__Records shown__
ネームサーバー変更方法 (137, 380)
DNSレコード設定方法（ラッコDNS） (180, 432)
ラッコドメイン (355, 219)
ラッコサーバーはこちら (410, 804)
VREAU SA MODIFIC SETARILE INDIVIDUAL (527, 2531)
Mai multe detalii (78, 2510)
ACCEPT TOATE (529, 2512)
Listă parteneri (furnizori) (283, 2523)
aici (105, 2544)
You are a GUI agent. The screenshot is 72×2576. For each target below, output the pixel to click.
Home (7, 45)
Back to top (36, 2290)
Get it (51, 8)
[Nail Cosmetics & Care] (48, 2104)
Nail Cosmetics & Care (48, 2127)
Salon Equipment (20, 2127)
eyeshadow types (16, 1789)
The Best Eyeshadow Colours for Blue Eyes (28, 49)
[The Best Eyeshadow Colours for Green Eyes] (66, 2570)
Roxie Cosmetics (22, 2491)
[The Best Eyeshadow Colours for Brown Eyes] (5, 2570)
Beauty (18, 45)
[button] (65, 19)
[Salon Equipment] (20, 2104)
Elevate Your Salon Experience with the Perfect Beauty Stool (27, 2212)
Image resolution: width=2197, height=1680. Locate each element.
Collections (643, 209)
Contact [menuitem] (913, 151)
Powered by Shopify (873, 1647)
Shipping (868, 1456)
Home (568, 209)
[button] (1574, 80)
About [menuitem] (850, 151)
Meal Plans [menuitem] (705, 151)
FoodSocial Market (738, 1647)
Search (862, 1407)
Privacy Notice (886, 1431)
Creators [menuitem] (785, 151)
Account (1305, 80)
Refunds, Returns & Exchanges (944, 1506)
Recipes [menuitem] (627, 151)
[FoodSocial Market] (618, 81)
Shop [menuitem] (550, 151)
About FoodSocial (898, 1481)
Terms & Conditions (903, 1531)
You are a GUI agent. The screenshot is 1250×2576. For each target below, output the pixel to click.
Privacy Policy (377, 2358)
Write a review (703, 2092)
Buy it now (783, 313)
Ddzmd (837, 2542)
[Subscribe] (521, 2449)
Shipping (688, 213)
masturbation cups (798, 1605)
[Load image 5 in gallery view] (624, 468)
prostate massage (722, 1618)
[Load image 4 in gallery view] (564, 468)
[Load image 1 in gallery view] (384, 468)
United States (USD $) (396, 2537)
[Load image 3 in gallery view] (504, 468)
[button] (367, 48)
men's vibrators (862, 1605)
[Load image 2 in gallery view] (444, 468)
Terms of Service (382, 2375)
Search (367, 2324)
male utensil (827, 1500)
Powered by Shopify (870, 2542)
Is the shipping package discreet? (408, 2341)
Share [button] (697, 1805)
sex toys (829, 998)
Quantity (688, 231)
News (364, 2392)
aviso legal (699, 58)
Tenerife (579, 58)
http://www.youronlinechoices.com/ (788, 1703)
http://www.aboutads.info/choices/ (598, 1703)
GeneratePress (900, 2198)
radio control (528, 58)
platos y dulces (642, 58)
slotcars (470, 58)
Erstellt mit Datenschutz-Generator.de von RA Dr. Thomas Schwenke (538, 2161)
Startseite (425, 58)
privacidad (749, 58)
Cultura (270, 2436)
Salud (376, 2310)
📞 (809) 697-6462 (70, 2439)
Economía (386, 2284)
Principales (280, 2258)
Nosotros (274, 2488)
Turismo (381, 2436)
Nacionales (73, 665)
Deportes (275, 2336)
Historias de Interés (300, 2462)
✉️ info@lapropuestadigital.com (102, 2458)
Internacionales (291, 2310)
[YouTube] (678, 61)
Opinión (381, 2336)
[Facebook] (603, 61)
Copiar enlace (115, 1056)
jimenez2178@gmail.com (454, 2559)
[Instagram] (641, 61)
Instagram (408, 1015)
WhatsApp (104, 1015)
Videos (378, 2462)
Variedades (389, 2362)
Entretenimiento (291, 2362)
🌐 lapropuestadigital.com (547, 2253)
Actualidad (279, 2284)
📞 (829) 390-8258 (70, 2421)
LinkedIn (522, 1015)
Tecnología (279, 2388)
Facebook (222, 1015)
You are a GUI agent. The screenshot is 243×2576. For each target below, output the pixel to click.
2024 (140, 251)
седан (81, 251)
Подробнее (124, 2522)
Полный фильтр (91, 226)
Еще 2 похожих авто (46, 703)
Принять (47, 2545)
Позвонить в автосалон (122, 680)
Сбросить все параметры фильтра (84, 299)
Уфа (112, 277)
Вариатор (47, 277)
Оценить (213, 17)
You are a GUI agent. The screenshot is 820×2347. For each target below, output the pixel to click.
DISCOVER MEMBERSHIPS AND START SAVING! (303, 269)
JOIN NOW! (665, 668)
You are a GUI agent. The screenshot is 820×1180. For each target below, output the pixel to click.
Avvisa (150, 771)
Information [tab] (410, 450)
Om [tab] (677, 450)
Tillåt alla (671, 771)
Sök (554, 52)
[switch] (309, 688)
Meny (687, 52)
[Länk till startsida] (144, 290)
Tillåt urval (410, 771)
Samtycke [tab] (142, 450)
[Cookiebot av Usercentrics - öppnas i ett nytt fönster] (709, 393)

__Task details__
From the first entry above to the last, repeat everything exactly.

__Solution to this task__
ネームサーバー変更方法 (137, 380)
DNSレコード設定方法（ラッコDNS） (180, 432)
ラッコドメイン (355, 219)
ラッコサーバーはこちら (410, 804)
VREAU SA MODIFIC SETARILE INDIVIDUAL (527, 2531)
Mai multe detalii (78, 2510)
ACCEPT TOATE (529, 2512)
Listă parteneri (furnizori) (283, 2523)
aici (105, 2544)
You are a GUI agent. The screenshot is 72×2576. For each target below, output the pixel to click.
Home (7, 45)
Back to top (36, 2290)
Get it (51, 8)
[Nail Cosmetics & Care] (48, 2104)
Nail Cosmetics & Care (48, 2127)
Salon Equipment (20, 2127)
eyeshadow types (16, 1789)
The Best Eyeshadow Colours for Blue Eyes (28, 49)
[The Best Eyeshadow Colours for Green Eyes] (66, 2570)
Roxie Cosmetics (22, 2491)
[The Best Eyeshadow Colours for Brown Eyes] (5, 2570)
Beauty (18, 45)
[button] (65, 19)
[Salon Equipment] (20, 2104)
Elevate Your Salon Experience with the Perfect Beauty Stool (27, 2212)
Image resolution: width=2197, height=1680. Locate each element.
Collections (643, 209)
Contact [menuitem] (913, 151)
Powered by Shopify (873, 1647)
Shipping (868, 1456)
Home (568, 209)
[button] (1574, 80)
About [menuitem] (850, 151)
Meal Plans [menuitem] (705, 151)
FoodSocial Market (738, 1647)
Search (862, 1407)
Privacy Notice (886, 1431)
Creators [menuitem] (785, 151)
Account (1305, 80)
Refunds, Returns & Exchanges (944, 1506)
Recipes [menuitem] (627, 151)
[FoodSocial Market] (618, 81)
Shop [menuitem] (550, 151)
About FoodSocial (898, 1481)
Terms & Conditions (903, 1531)
You are a GUI agent. The screenshot is 1250×2576. For each target below, output the pixel to click.
Privacy Policy (377, 2358)
Write a review (703, 2092)
Buy it now (783, 313)
Ddzmd (837, 2542)
[Subscribe] (521, 2449)
Shipping (688, 213)
masturbation cups (798, 1605)
[Load image 5 in gallery view] (624, 468)
prostate massage (722, 1618)
[Load image 4 in gallery view] (564, 468)
[Load image 1 in gallery view] (384, 468)
United States (USD $) (396, 2537)
[Load image 3 in gallery view] (504, 468)
[button] (367, 48)
men's vibrators (862, 1605)
[Load image 2 in gallery view] (444, 468)
Terms of Service (382, 2375)
Search (367, 2324)
male utensil (827, 1500)
Powered by Shopify (870, 2542)
Is the shipping package discreet? (408, 2341)
Share [button] (697, 1805)
sex toys (829, 998)
Quantity (688, 231)
News (364, 2392)
aviso legal (699, 58)
Tenerife (579, 58)
http://www.youronlinechoices.com/ (788, 1703)
http://www.aboutads.info/choices/ (598, 1703)
GeneratePress (900, 2198)
radio control (528, 58)
platos y dulces (642, 58)
slotcars (470, 58)
Erstellt mit Datenschutz-Generator.de von RA Dr. Thomas Schwenke (538, 2161)
Startseite (425, 58)
privacidad (749, 58)
Cultura (270, 2436)
Salud (376, 2310)
📞 (809) 697-6462 (70, 2439)
Economía (386, 2284)
Principales (280, 2258)
Nosotros (274, 2488)
Turismo (381, 2436)
Nacionales (73, 665)
Deportes (275, 2336)
Historias de Interés (300, 2462)
✉️ info@lapropuestadigital.com (102, 2458)
Internacionales (291, 2310)
[YouTube] (678, 61)
Opinión (381, 2336)
[Facebook] (603, 61)
Copiar enlace (115, 1056)
jimenez2178@gmail.com (454, 2559)
[Instagram] (641, 61)
Instagram (408, 1015)
WhatsApp (104, 1015)
Videos (378, 2462)
Variedades (389, 2362)
Entretenimiento (291, 2362)
🌐 lapropuestadigital.com (547, 2253)
Actualidad (279, 2284)
📞 (829) 390-8258 (70, 2421)
LinkedIn (522, 1015)
Tecnología (279, 2388)
Facebook (222, 1015)
You are a GUI agent. The screenshot is 243×2576. For each target below, output the pixel to click.
2024 (140, 251)
седан (81, 251)
Подробнее (124, 2522)
Полный фильтр (91, 226)
Еще 2 похожих авто (46, 703)
Принять (47, 2545)
Позвонить в автосалон (122, 680)
Сбросить все параметры фильтра (84, 299)
Уфа (112, 277)
Вариатор (47, 277)
Оценить (213, 17)
You are a GUI agent. The screenshot is 820×2347. For each target below, output the pixel to click.
DISCOVER MEMBERSHIPS AND START SAVING! (303, 269)
JOIN NOW! (665, 668)
You are a GUI agent. The screenshot is 820×1180. For each target below, output the pixel to click.
Avvisa (150, 771)
Information [tab] (410, 450)
Om [tab] (677, 450)
Tillåt alla (671, 771)
Sök (554, 52)
[switch] (309, 688)
Meny (687, 52)
[Länk till startsida] (144, 290)
Tillåt urval (410, 771)
Samtycke [tab] (142, 450)
[Cookiebot av Usercentrics - öppnas i ett nytt fönster] (709, 393)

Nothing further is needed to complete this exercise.